Multiple 'target +=' statement in Stan

Hi,

I am wondering whether we could use multiple ‘target+=’ statement in Stan such as following simple normal model:

data{
real<lower = 0> N1;
real<lower = 0> N2;
vector [N1] y1;
vector [N1] x1_original;
vector [N2] y2;
vector [N2] x2_original;
}
parameters{
real<lower = 0> theta;
real<lower = 0> phi;
real<lower = 0> sigma;
real<lower = 0, upper = 2> alpha;
vector<lower=0> [3] beta;
}
transformed parameters{
vector<lower=0>[N1] x1_transformed; 
vector<lower=0>[N2] x2_transformed;
for(i in 1 : N1){ 
x1_transformed[i] = theta * x1_original[i];
}
for(i in 1 : N2){
x2_transformed[i] = phi * x2_original[i];
}
}
model{
sigma ~ uniform(0,5);
alpha ~ uniform(0,2);
for (i in 1:3){
beta[i] ~ lognormal(0, 10);
}
for (i in 1:N1){
target += normal_lpdf(y_1[i]|beta[1] + beta[2]* x1_transformed[i], sigma*(beta[1] + beta[2]* x1_transformed[i])^alpha);
}
for (n in 1:N2){
target += normal_lpdf(y_2[n]|beta[1] + beta[2]* x2_transformed[n], sigma*(beta[1] + beta[2]* x2_transformed[n])^alpha);
}
}

In my understanding the model is correct but I could estimate the parameters theta and beta well (‘well’ means the posterior mean is close to the underlying true values of parameters generating the simulated dataset) if I only input y1 and x1 data.
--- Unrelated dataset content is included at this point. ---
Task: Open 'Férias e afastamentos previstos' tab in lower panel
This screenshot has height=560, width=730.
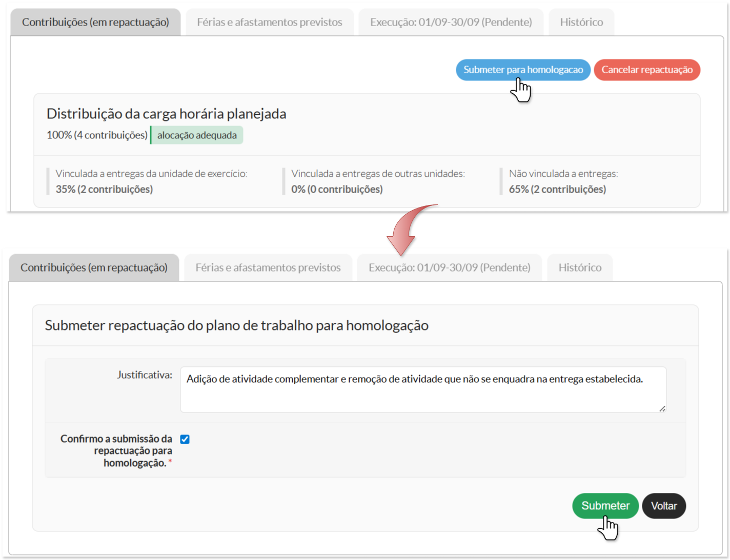Action: pos(268,267)
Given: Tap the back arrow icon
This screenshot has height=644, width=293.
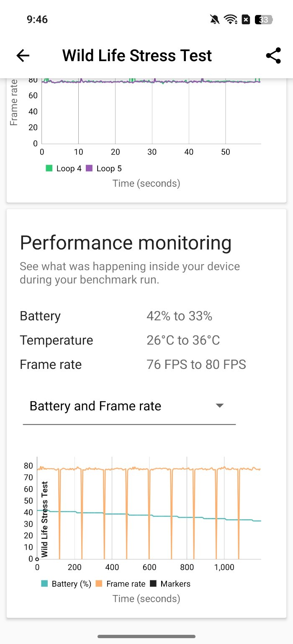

However, if I input all y1, y2, x1 and x2 the estimates for beta, theta and phi become very strange (far from true value and the Rhat is much greater than 1 even if I increase the number of iterations). So I am wondering whether Stan allows multiple ‘target +=’ statement or where my progam might went wrong.

Thx!

Yes, this is legal.

That being said, I have a few suggestions:

First, You can vectorize your normal_lpdf statements to avoid the for loop


transformed parameters {
  // I'm defining these to include the betas, since that's how they're used
  vector<lower=0>[N1] x1_transformed = beta[1] + beta[2] * theta * x1_original ; 
  vector<lower=0>[N2] x2_transformed = beta[1] + beta[2] * phi * x2_original ;
}
model {
// Priors for sigma and alpha;
beta ~ lognormal(0, 10); // this is auto-vectorized
target += normal_lpdf(y_1 | x1_transformed, sigma* x1_transformed^alpha);
target += normal_lpdf(y_2 | x2_transformed, sigma* x2_transformed^alpha);
}

Secondly, your prior for sigma - uniform(0, 5) - does not match the support you’ve given it when it was declared (0, infinity). If you really believe that it can only possibly have values in that range, the you should declare it with an upper limit of 5. That being said, hard constraints like this are are almost never recommended; they can cause sampling problems. I’d recommend looking at the Prior Choice Recommendations for a better option. Also, you essentially never need to explicitly include a uniform prior; anything that doesn’t have a prior explicitly assigned has an implicit normal over its support.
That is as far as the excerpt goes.